Possible fixes include:

  • Query rewrite.
  • Branching for distinct cases.
  • Safe dynamic SQL for optional filters.
  • OPTION (RECOMPILE) for suitable statements.
  • OPTIMIZE FOR when a representative value exists.
  • Parameter Sensitive Plan optimization in newer SQL Server versions.
  • Query Store plan forcing only when one plan is good enough for the workload.

The right answer depends on data skew, execution frequency, compile cost, and workload mix.

Query Store Hints Vs Code Changes

Query Store hints are useful when the SQL text cannot be changed quickly. They can apply hints without editing application code.

Use Query Store hints when:

  • The SQL comes from an ORM or vendor package.
  • Deployment lead time is too long for an incident.
  • You need a reversible production mitigation.
  • You want to test a targeted hint safely.

Prefer code changes when:

  • The query is clearly written inefficiently.
  • The application can be deployed safely.
  • The fix improves clarity and maintainability.
  • The query needs different logic, not just a different plan choice.

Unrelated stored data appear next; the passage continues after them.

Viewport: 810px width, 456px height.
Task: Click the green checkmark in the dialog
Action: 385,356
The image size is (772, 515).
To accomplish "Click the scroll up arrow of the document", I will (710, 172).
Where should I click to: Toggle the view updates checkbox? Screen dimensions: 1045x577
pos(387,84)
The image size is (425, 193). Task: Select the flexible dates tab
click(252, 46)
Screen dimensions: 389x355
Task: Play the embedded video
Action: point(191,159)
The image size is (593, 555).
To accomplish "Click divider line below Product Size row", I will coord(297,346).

Plan Forcing Vs Root Cause Fixes

Query Store plan forcing can stabilize a query by making SQL Server try to use a previously captured plan.

This is useful when:

  • A query regressed because of a plan choice change.
  • A previous plan is known to be better for most workload cases.
  • A quick mitigation is needed.

It is less appropriate when:

  • Data distribution is changing quickly.
  • The query is parameter-sensitive and needs multiple plan shapes.
  • The old plan relies on obsolete indexes.
  • The root problem is bad SQL or schema.
  • You have not tested representative parameter values.

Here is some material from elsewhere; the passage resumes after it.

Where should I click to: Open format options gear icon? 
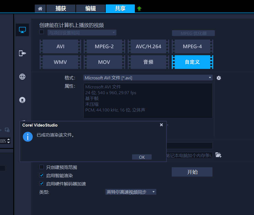pyautogui.click(x=219, y=78)
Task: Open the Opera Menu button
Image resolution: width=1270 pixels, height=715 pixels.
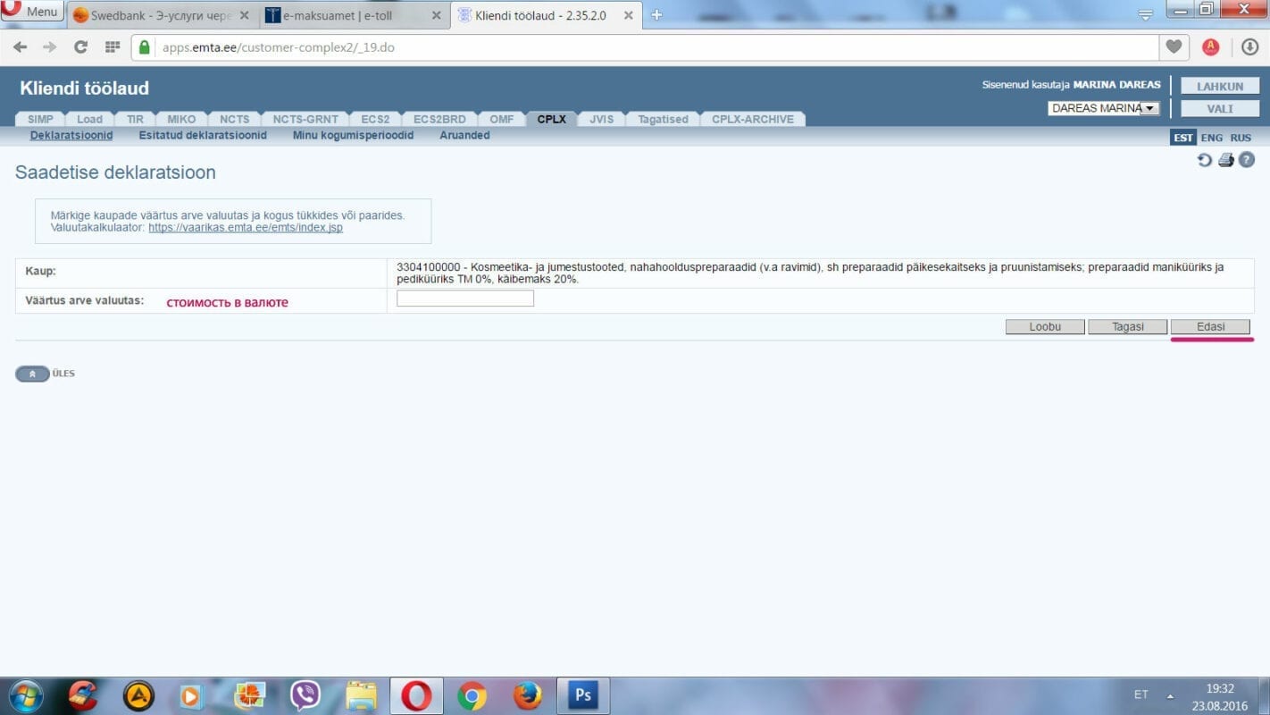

Plan forcing should have a review date. Otherwise, it quietly becomes permanent technical debt.

Decision Framework

Use this decision flow:

EvidencePrefer
Predicate is non-SARGableChange SQL
Query returns or joins unnecessary rowsChange SQL
Access path is missing for a good queryChange indexes
Existing indexes overlap heavilyModify indexes
Estimates are wrong because statistics are stale or incompleteUpdate or create statistics
Data model stores relational data in strings or generic attributesChange schema
Query is generated and cannot be changed quicklyQuery Store hint may be appropriate
Known plan regression needs emergency mitigationPlan forcing may be appropriate
One plan is bad for different parameter groupsRewrite, branch, dynamic SQL, PSP optimization, or recompile

The stronger the root-cause evidence, the less attractive a hint becomes.

Common Mistakes

Common mistakes include:

  • Adding hints because they made one test faster.
  • Forcing an index without checking write cost or index overlap.
  • Using NOLOCK to hide blocking while accepting inconsistent reads.
  • Applying OPTION (RECOMPILE) to high-frequency lightweight queries.
  • Forcing one plan for a parameter-sensitive query.
  • Ignoring implicit conversions caused by mismatched data types.
  • Treating missing index suggestions as automatic instructions.
  • Leaving Query Store hints undocumented.
  • Forgetting to revisit forced plans after data changes.
  • Using hints to avoid fixing a broken data model.

Best Practices

Best practices include:

  • Start with evidence from Query Store, actual execution plans, waits, and workload metrics.
  • Understand the root cause before choosing a fix.
  • Prefer SQL rewrites for bad query shape.
  • Prefer index changes for missing access paths.
  • Prefer statistics work for bad estimates.
  • Prefer schema changes for structural modeling problems.
  • Use hints as targeted, documented, monitored interventions.
  • Test with representative parameter values and data volume.
  • Validate workload-level impact after release.
  • Remove or revisit hints when the durable fix is available.